Die Dritte Welt als neue Kraft

Von Marlène Schnieper, Genf

In einem Monat soll in Genf der Uno-Gipfel zur Informationsgesellschaft eröffnet werden. Die Vorbereitungen dazu standen von Anfang an unter einem unglücklichen Stern. Zu unterschiedlich waren die Erwartungen, die Industrienationen und Entwicklungsländer an das Treffen knüpften, zu unscharf formuliert die Ziele, auf die man zusteuern wollte.

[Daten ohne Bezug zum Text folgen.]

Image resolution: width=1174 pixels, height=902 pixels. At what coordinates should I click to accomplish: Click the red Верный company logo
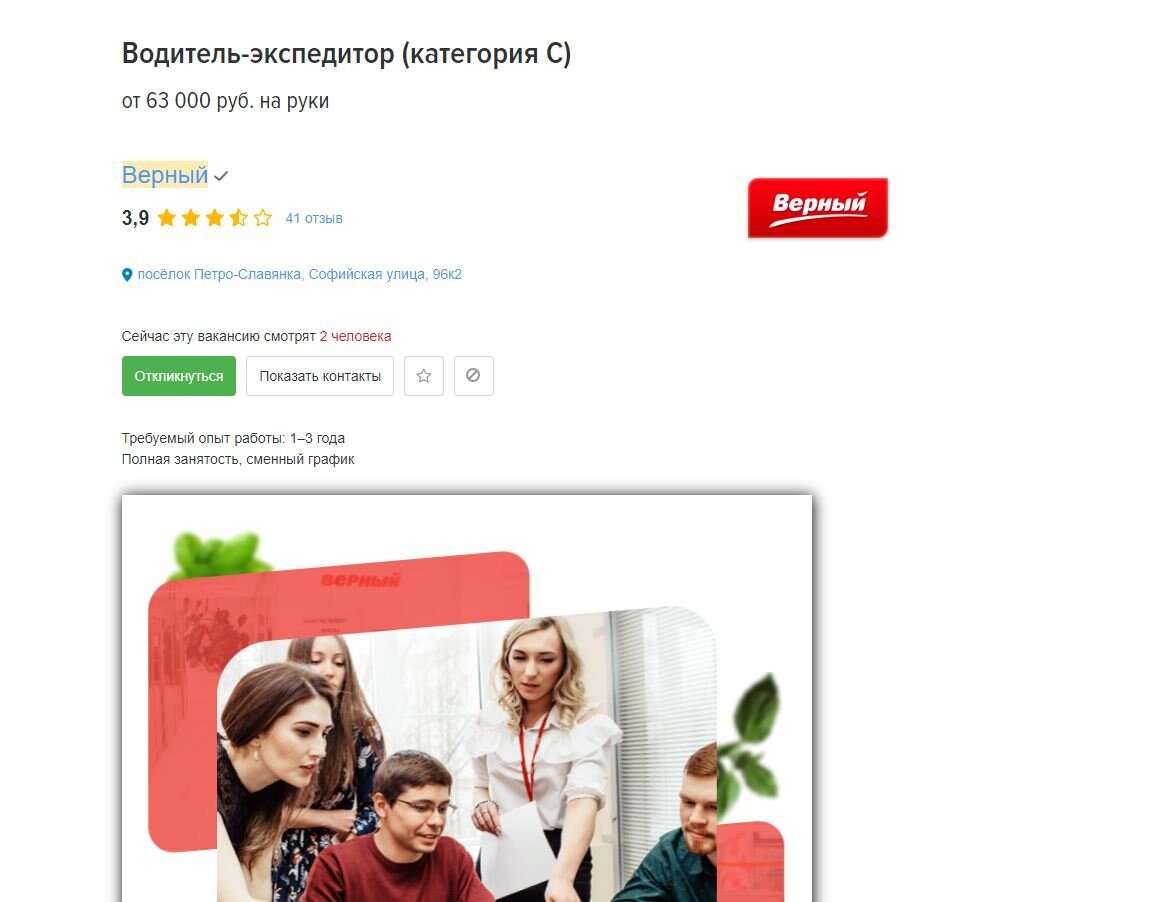(x=818, y=207)
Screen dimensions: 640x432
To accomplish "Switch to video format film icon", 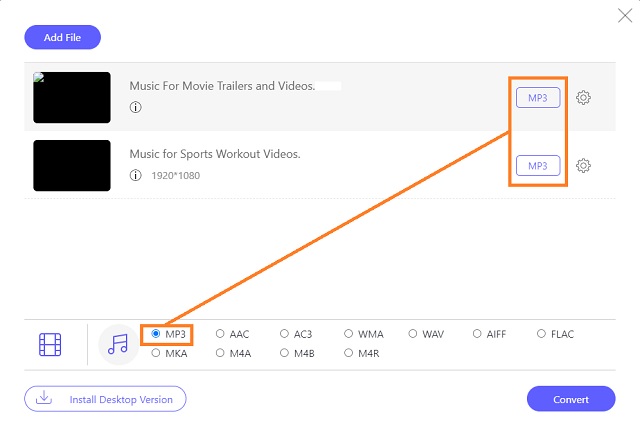I will 50,345.
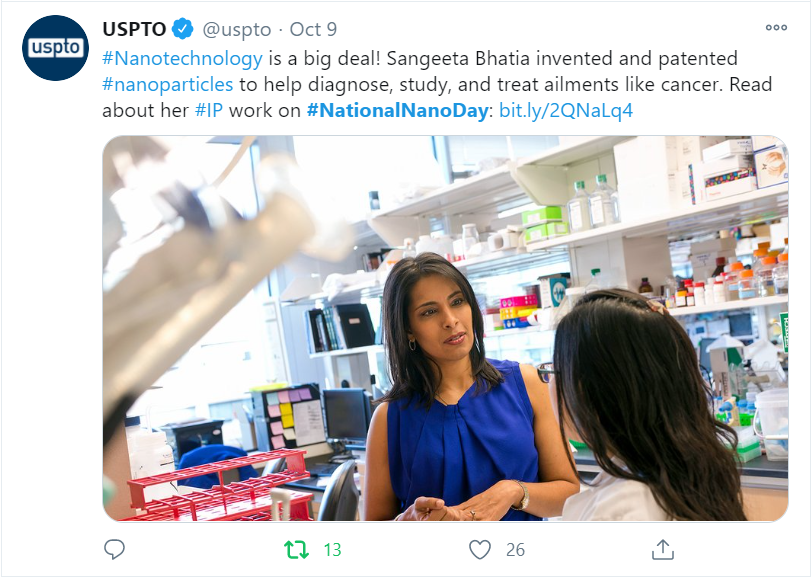The width and height of the screenshot is (812, 577).
Task: Click the like count 26
Action: (515, 550)
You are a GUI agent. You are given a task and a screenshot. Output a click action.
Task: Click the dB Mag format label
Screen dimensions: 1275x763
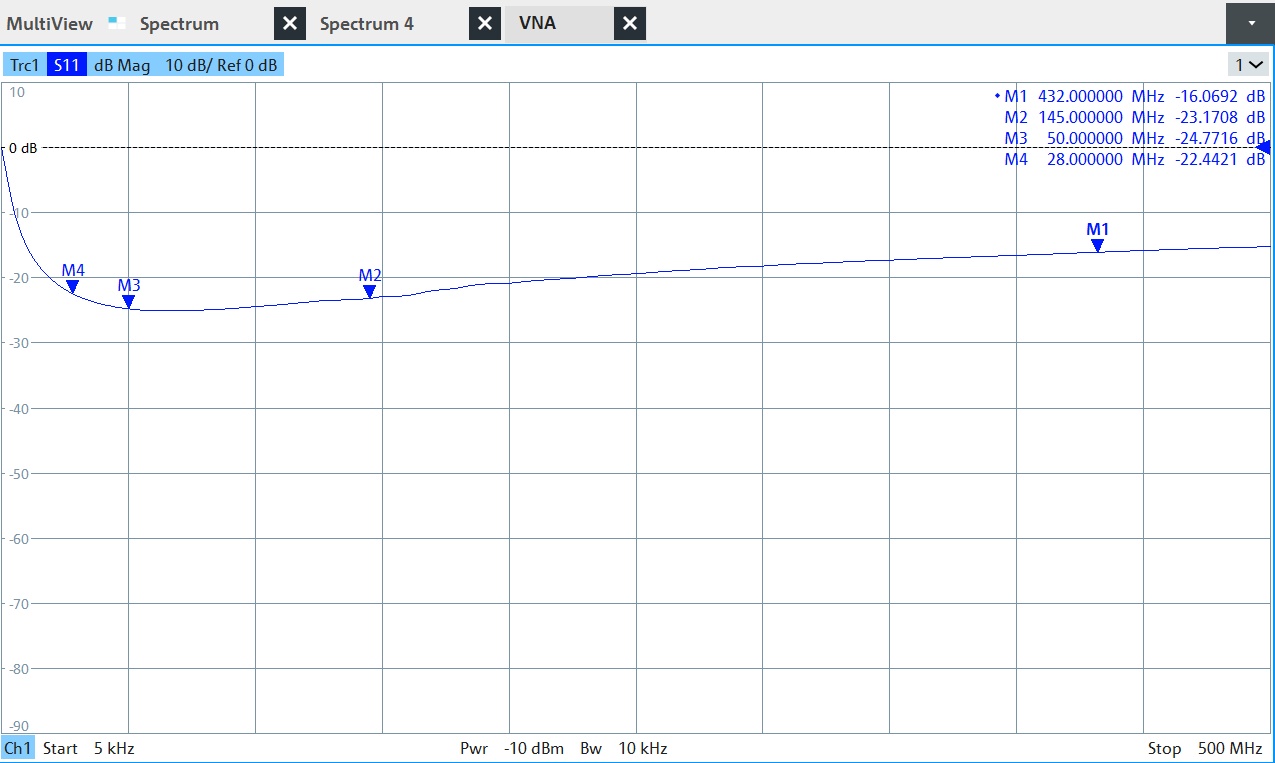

Die Schweiz als Gastgeberin hat inzwischen einiges dafür getan, dass Information an dem Gipfel in all ihren Aspekten diskutiert wird und dass an diesen Gesprächen nicht nur Regierungen, sondern auch Nichtregierungsorganisationen teilnehmen können.

Doch jetzt verlangt China, Themen wie Meinungsvielfalt und Menschenrechte aus den Traktanden zu streichen. Peking war stets nur am technischen Austausch gelegen, einen politischen Gipfel wollte es nie. Nun stocken die Vorbereitungen in Genf erneut, schon fürchten die Organisatoren einen «G-21-Effekt».

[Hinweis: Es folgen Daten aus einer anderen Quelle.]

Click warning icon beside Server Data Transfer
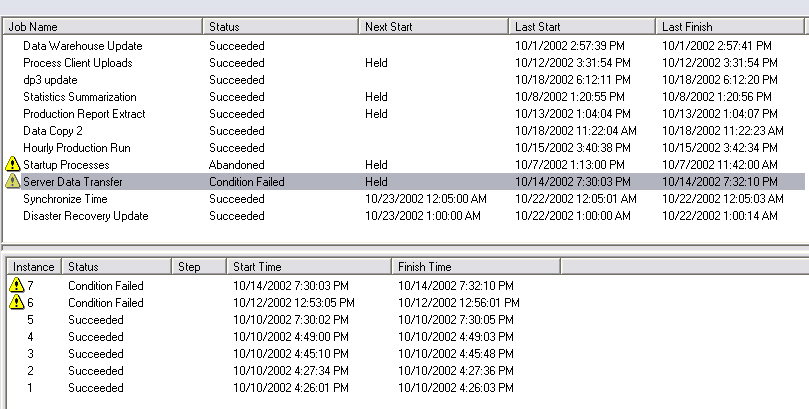The width and height of the screenshot is (809, 409). pyautogui.click(x=12, y=182)
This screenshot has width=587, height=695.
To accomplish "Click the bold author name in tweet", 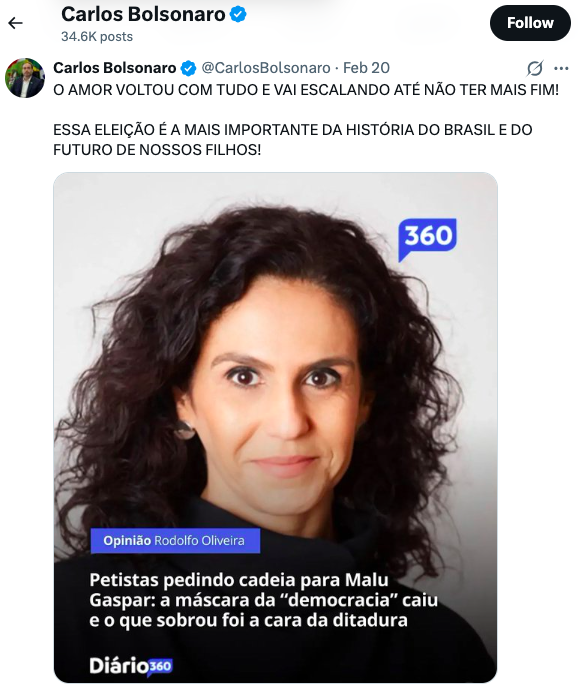I will 115,68.
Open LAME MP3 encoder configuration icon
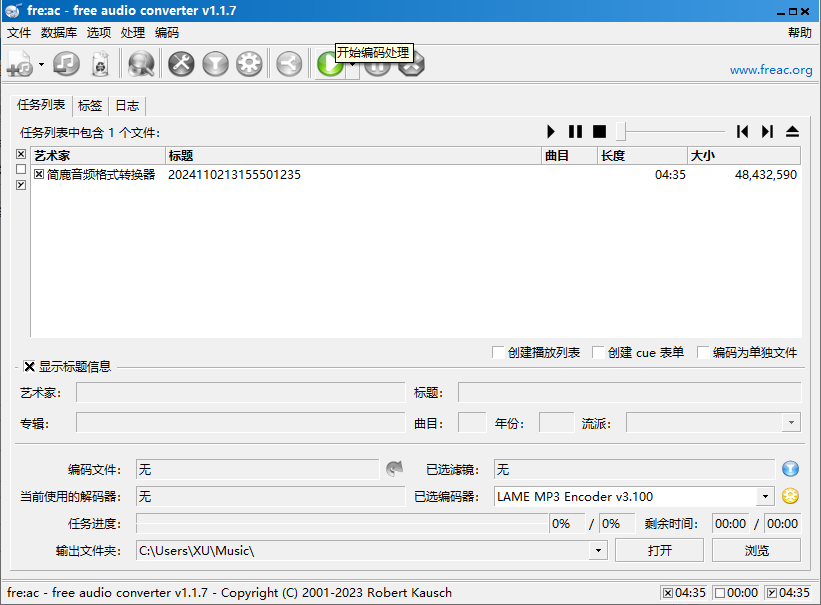The image size is (821, 605). pyautogui.click(x=789, y=495)
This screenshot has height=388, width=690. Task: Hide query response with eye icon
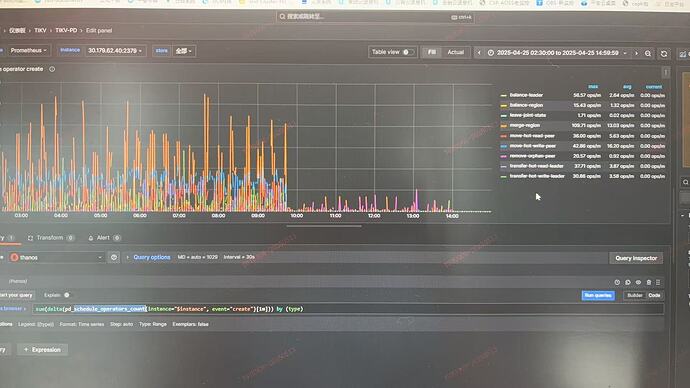(638, 282)
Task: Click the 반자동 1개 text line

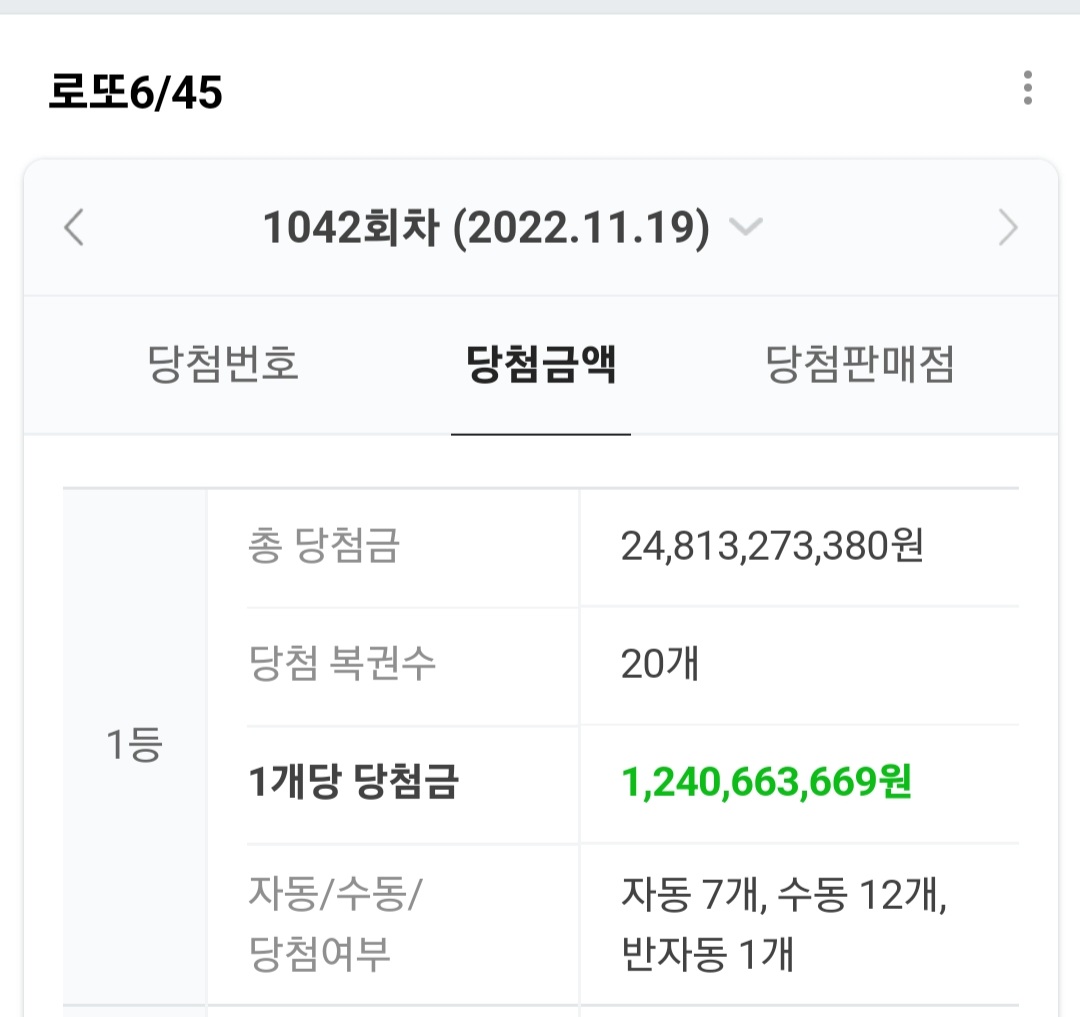Action: pos(707,954)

G-21 steht für die Gruppe von Ländern der Dritten Welt, die heute von Brasilien angeführt wird. Auch China zählt dazu. Es sind Entwicklungs- und Schwellenländer, die gerade ihre eigene Wirtschaftskraft entdecken und daraus ein neues Selbstbewusstsein schöpfen. Ob es um den Schutz des Regenwaldes, Nutzungsrechte am Wasser oder die Liberalisierung des Welthandels geht – in vielen Diskussionen innerhalb der Staatengemeinschaft vertreten die Habenichtse von einst ihre Interessen leidenschaftlicher denn je.

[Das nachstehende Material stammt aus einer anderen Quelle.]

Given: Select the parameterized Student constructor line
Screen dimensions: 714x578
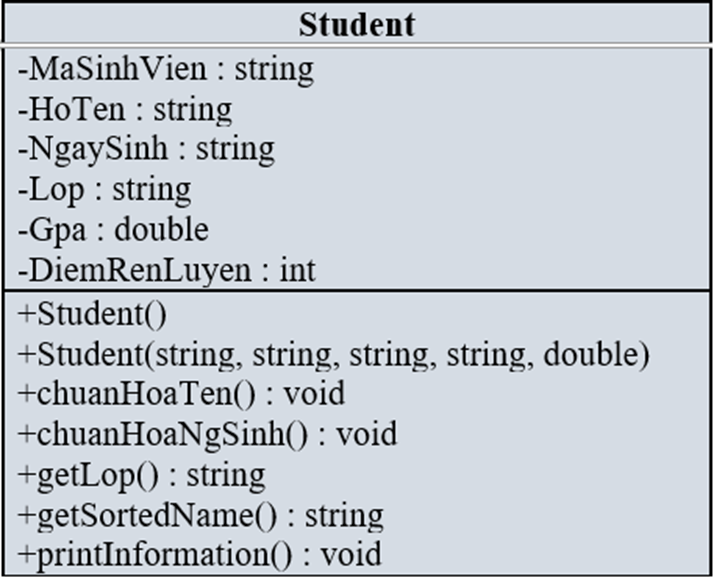Looking at the screenshot, I should point(334,354).
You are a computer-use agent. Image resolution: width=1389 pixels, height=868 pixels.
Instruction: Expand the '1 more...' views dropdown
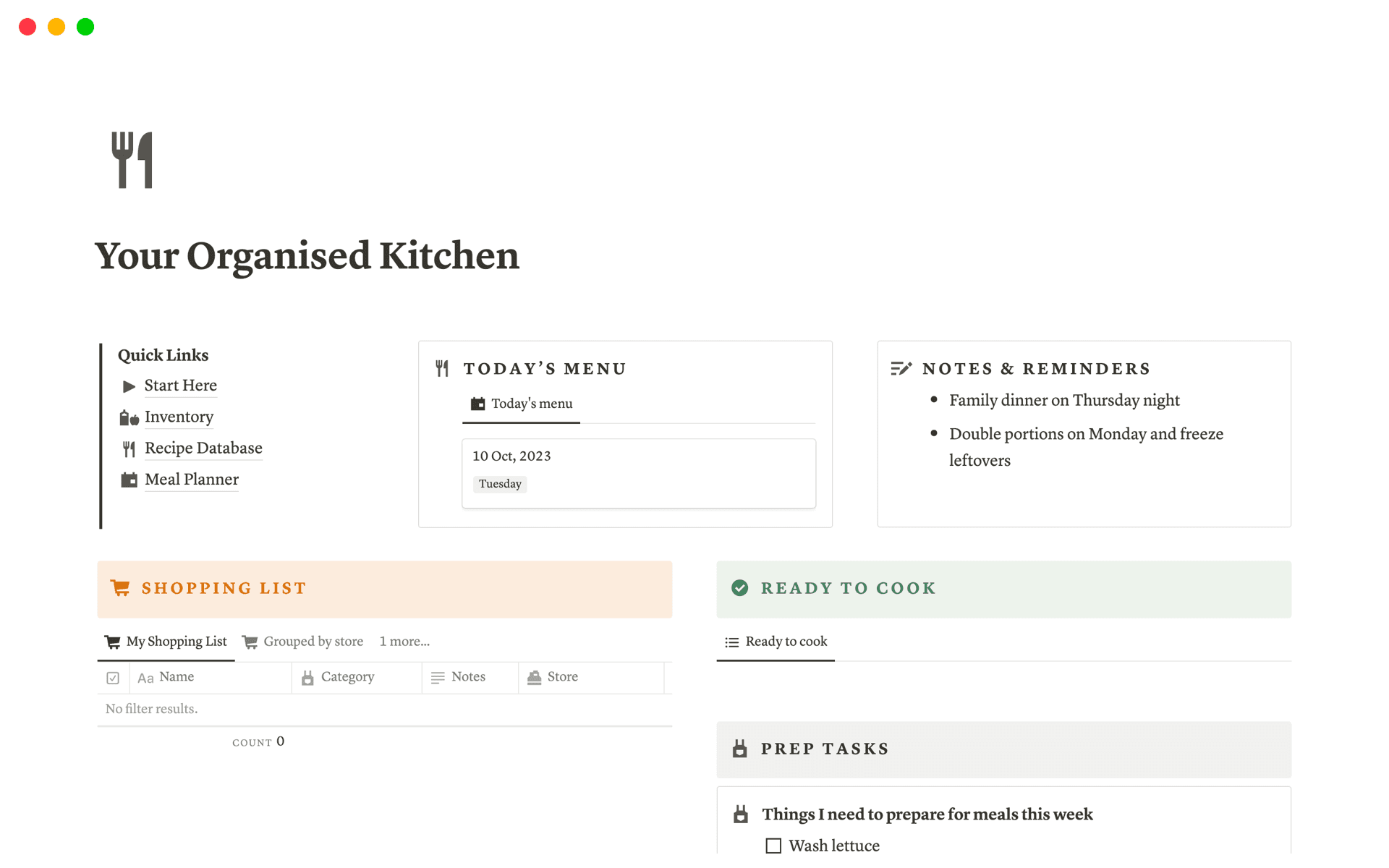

Am jüngsten Gipfel der Welthandelsorganisation in Cancún hielten sich etliche Entwicklungsländer an die Losung «Alles oder nichts!». Die Industriestaaten ließen sich das nicht gefallen. So ist dieser Gipfel in Mexiko gescheitert, und jeder nächsten internationalen Konferenz kann ein Gleiches passieren, solange nicht beide Seiten von ihren maximalen Forderungen abrücken

G-21 steht freilich nicht nur für Brasilien und China, sondern für einen ganzen Kontinent mit einem riesigen Nachholbedarf. Nord muss Süd demnach ein schönes Stück mehr entgegenkommen, wenn der Genfer Informationsgipfel doch noch unter guten Vorzeichen stattfinden soll.